Paste’s ABCs of Horror 2 is a 26-day project that highlights some of our favorite horror films from each letter of the alphabet. The only criteria: The films chosen can’t have been used in 2019’s Century of Terror, a 100-day project to choose the best horror film of every year from 1920-2019, nor last year’s first ABCs of Horror project. With many heavy hitters out of the way, which movies will we choose?
There are few comedies in Hollywood history more universally beloved than the likes of Mel Brooks’ Young Frankenstein, but perhaps the most impressive thing about that adoration is the fact that for many viewers it was earned without anything more than the barest conception of how effective a parody the film truly is. Because rest assured, Young Frankenstein is not merely some broad parody of the general idea of “old monster movies,” or even the Universal horror milieu of the 1930s and 1940s. Rather, it’s a genuinely loving tribute to not one or two but all four films in the Universal Frankenstein series released between 1931 and 1942; a chimera of clever references and allusions that serve to illustrate true passion for the first horror boom of American history. The fact that the film is still hilarious without any of this contextual knowledge speaks to its exceptional performances and gags, but appreciation for Young Frankenstein is only deepened by embracing the films that served as its inspiration.
As a viewer, I am a clear illustration of this principle—the first time that I saw Young Frankenstein, it was likely as a teenaged fan of raunchy Mel Brooks comedies such as Blazing Saddles or History of the World, Part I, rather than a lover of 1930s Universal horror. Certainly, I knew some of the tropes of James Whale’s Frankenstein and that era of Universal monster movies, as even those who have never watched any of these films have still absorbed phrases such as “it’s alive!” via the constant recycling of them in Halloween season pop culture. But on a deeper level, most of the allusions of Young Frankenstein were lost on me at that time, and would be for years until I began to go back and watch films such as Son of Frankenstein or Ghost of Frankenstein in earnest.
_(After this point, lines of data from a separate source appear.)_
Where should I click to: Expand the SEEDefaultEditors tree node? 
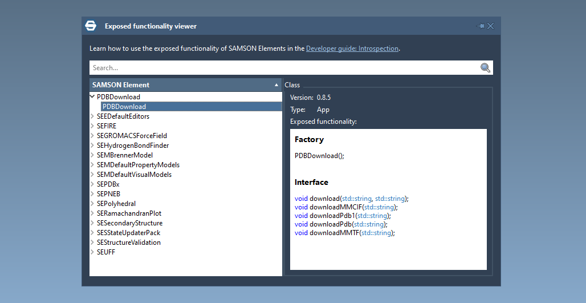[x=92, y=116]
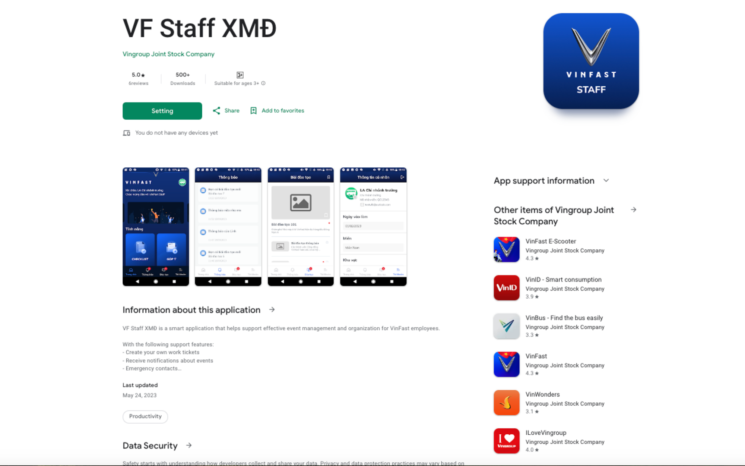Click the ILoveVingroup app icon

pos(506,440)
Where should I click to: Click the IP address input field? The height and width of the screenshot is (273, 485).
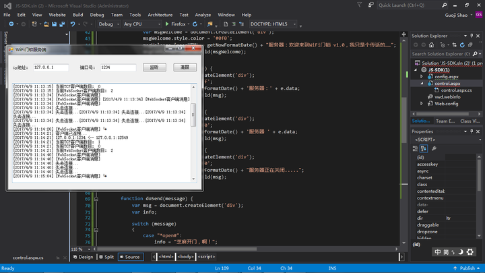point(52,67)
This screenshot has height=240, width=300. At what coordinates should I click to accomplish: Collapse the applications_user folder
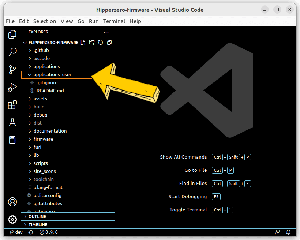click(x=52, y=75)
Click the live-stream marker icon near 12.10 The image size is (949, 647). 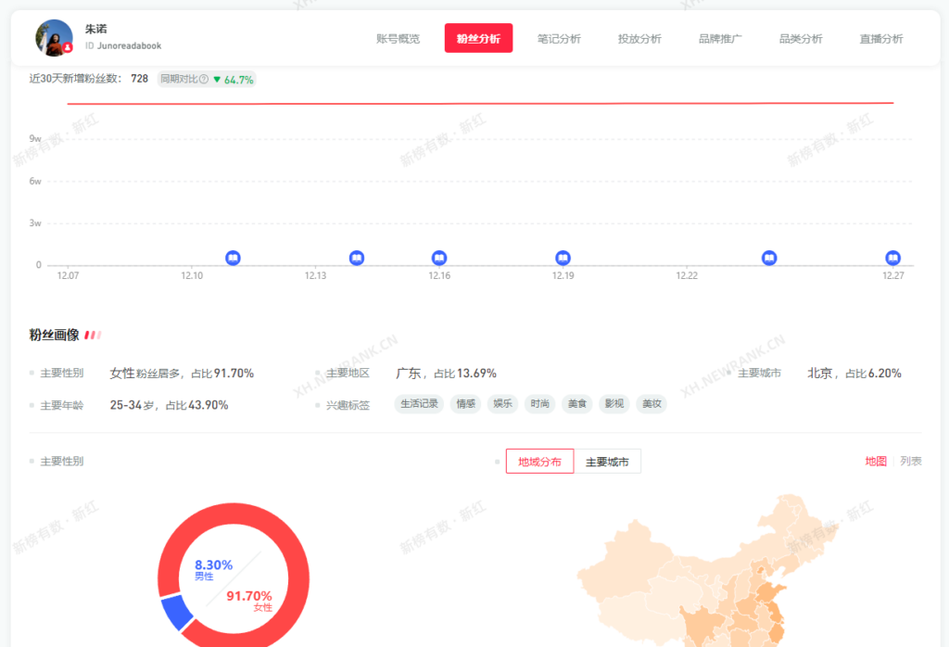(233, 258)
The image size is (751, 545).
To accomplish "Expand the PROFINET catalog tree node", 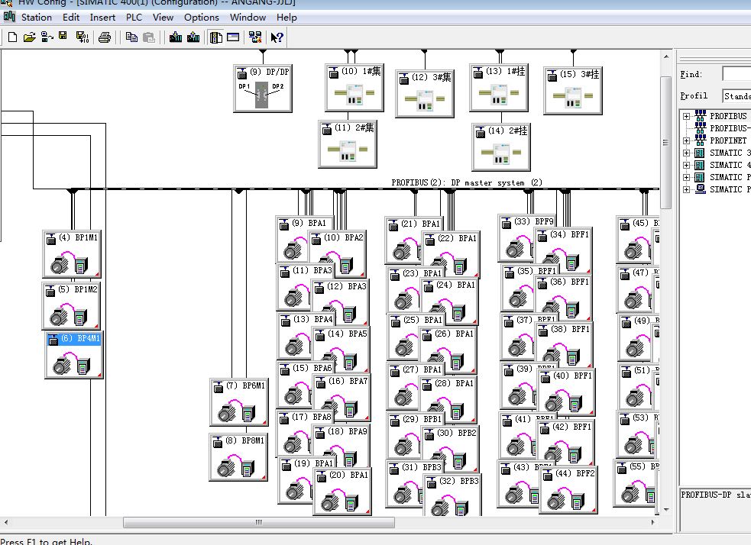I will [686, 140].
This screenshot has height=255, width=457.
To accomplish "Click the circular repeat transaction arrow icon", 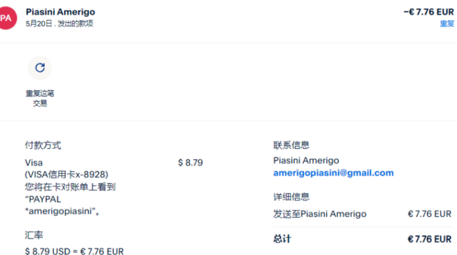I will [40, 67].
And more than anything, it’s these Frankenstein sequels where Brooks’ film truly finds its greatest inspirations, especially Son of Frankenstein. As in that 1939 classic, which reinvigorated the horror genre after a brief period of dormancy, the story concerns itself with a scion of the now infamous Frankenstein (uh, “Frahn-ken-steen”) family, who grapples with the dark legacy of a grandfather who chose to play God and doom a poor Creature to a cursed existence. So too does Frederick Frankenstein (Gene Wilder) do everything in his power to resist the temptation of carrying on the family legacy, cognizant of the lives that were previously destroyed by exactly this kind of arrogance. But just like Basil Rathbone’s Wolf Frankenstein in Son, so too does Frederick ultimately succumb to the seductive pull of forbidden knowledge—both films are about men who should know better, ultimately being coerced into making the same mistakes as their forebears. Almost every character and scenario, in fact, likewise forms some sort of direct reference or callback to the Universal originals, from the one-armed inspector of Son of Frankenstein, to the kindly hermit of Bride of Frankenstein or the eventual brain-swapping scheme of Ghost of Frankenstein.
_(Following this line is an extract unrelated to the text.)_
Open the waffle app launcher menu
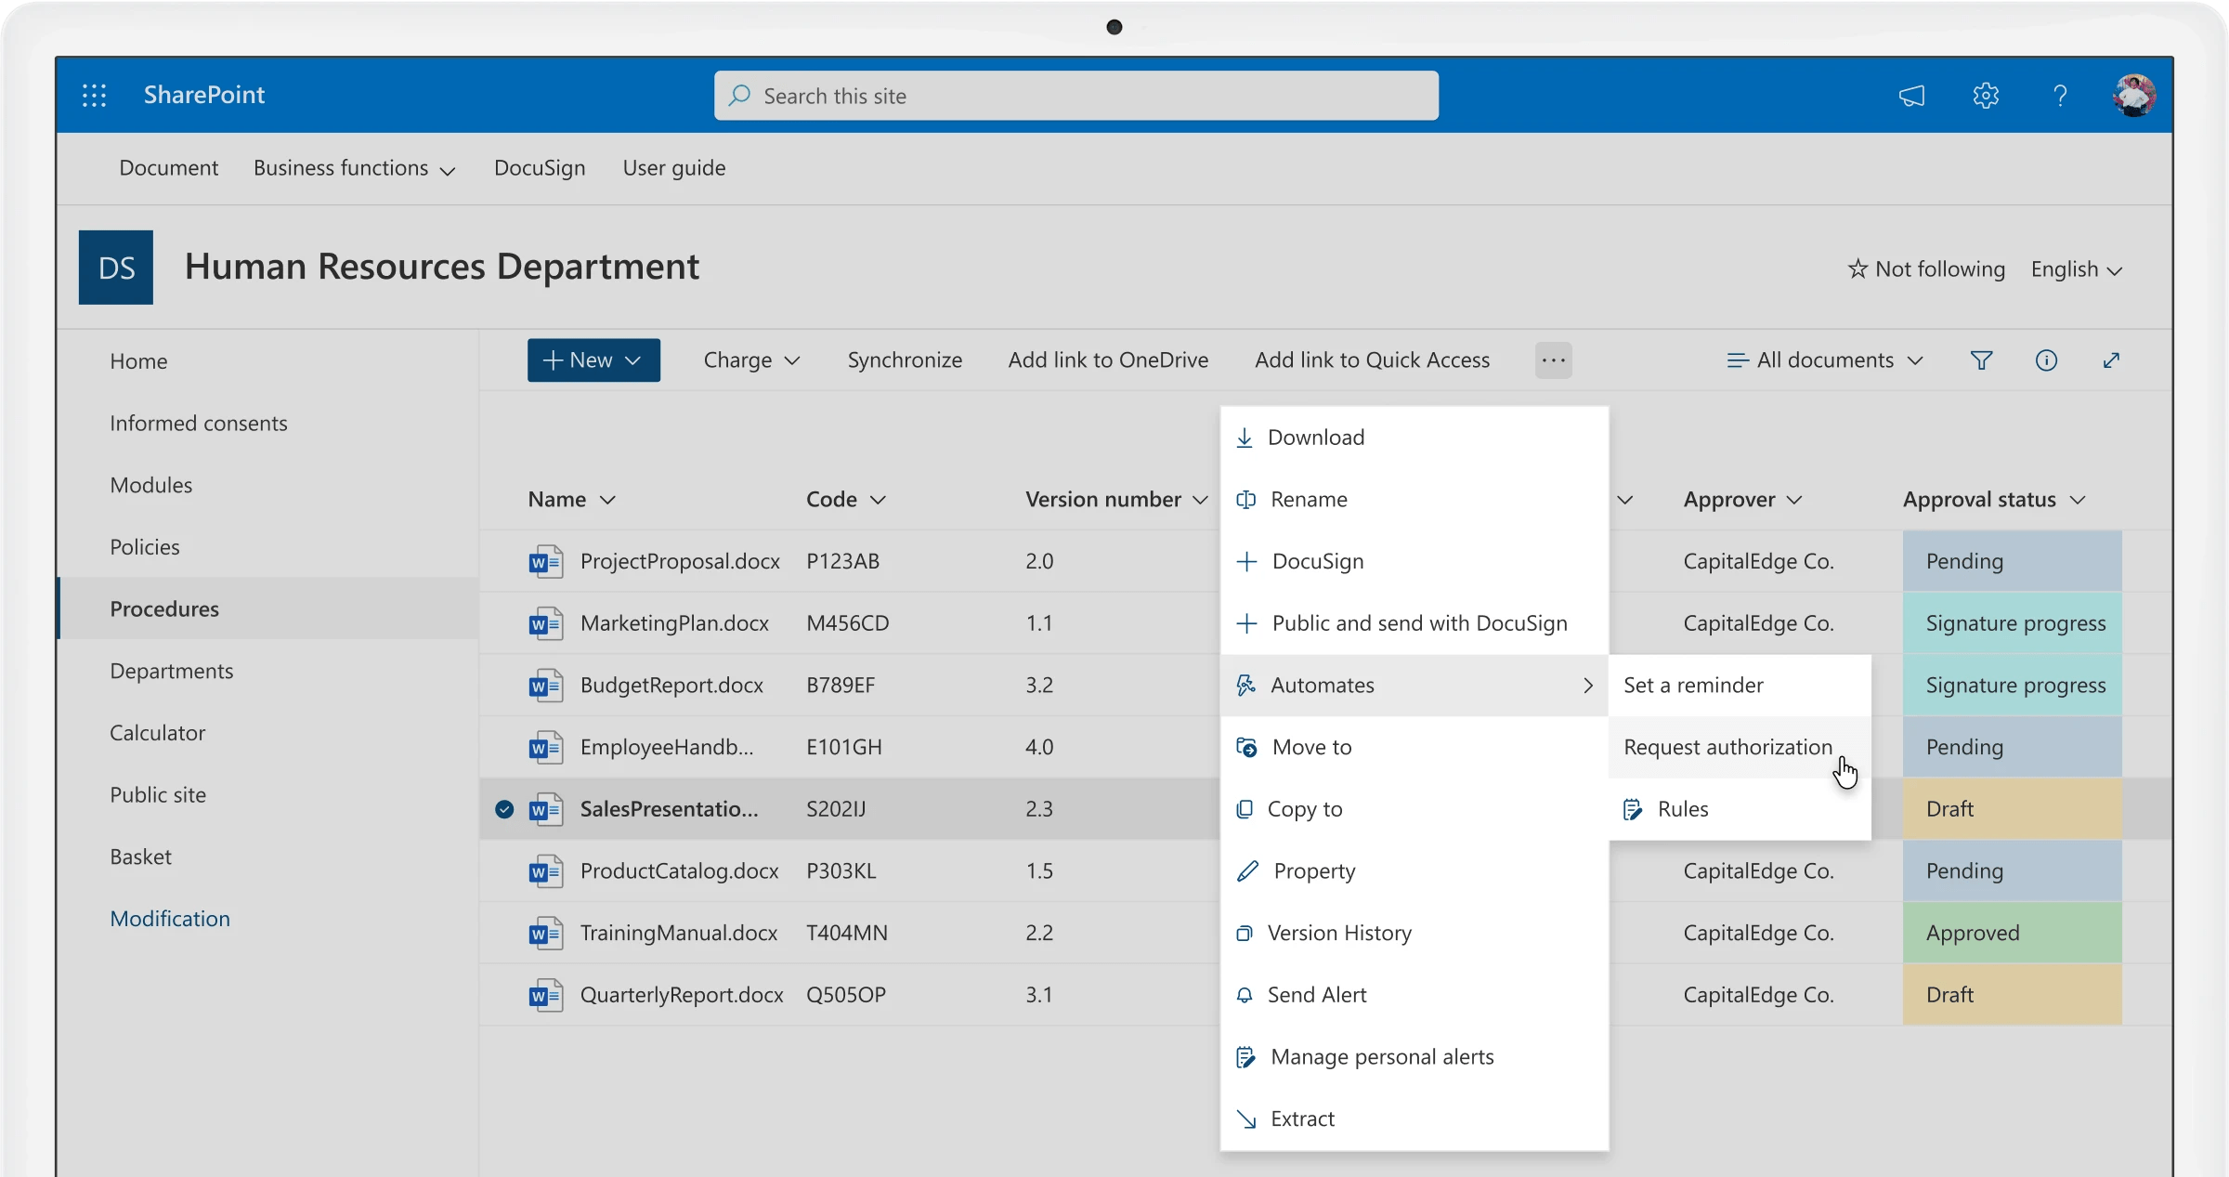Screen dimensions: 2229x1177 point(94,95)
Granted, none of the referential material would matter without the script and the performances to back it up, and in this arena Young Frankenstein immediately ascends to mythic status among Hollywood farces, utterly timeless in the perfection of its comedic delivery. Has anyone ever been more perfectly cast in a comedic role than Gene Wilder as Frederick Frankenstein? Well, perhaps Marty Feldman as Igor. Or Cloris Leachman as Frau Blücher. Or Peter Boyle as The Monster. Or pretty much every other member of this film’s cast, all of whom vie for its best lines and most impeccable deliveries. As in many of Brooks’ greatest works, the comedic ensemble comes together in a way that would be impossible to replicate in any ill-advised remake.
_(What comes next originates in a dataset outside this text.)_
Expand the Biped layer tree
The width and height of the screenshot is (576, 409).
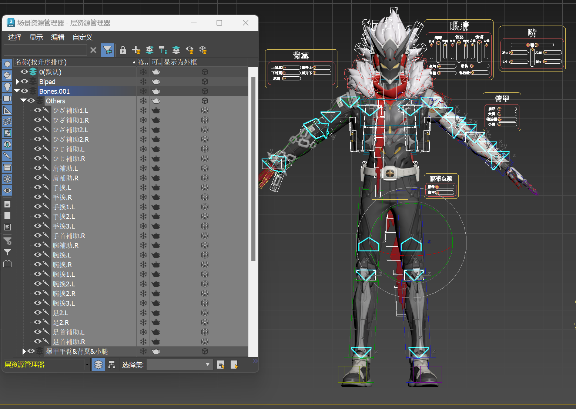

Still, Wilder’s performance does demand individual praise, as he finds a way to perfectly balance the gravitas of a Shakespearean actor such as Basil Rathbone with the wild-eyed raving and exaggerated cowardice of a vaudeville fool. Few actors have ever possessed such a talent for vacillating from one such extreme to the other, something Wilder mines for laughs in sequences like the one where he instructs his assistants to NOT OPEN THIS DOOR no matter what they may hear, and then immediately begs for release as soon as the door is shut behind him. It’s such an obvious gag, with a blatant setup that even a child could anticipate, but in Wilder’s hands the payoff is enormous because the man was simply that skilled in the way he inhabits a caddish character.
In almost half a century since, only a handful of horror comedies have been able to make a case for being in the same conversation as Young Frankenstein. It has become an icon, against which an entire subgenre is judged.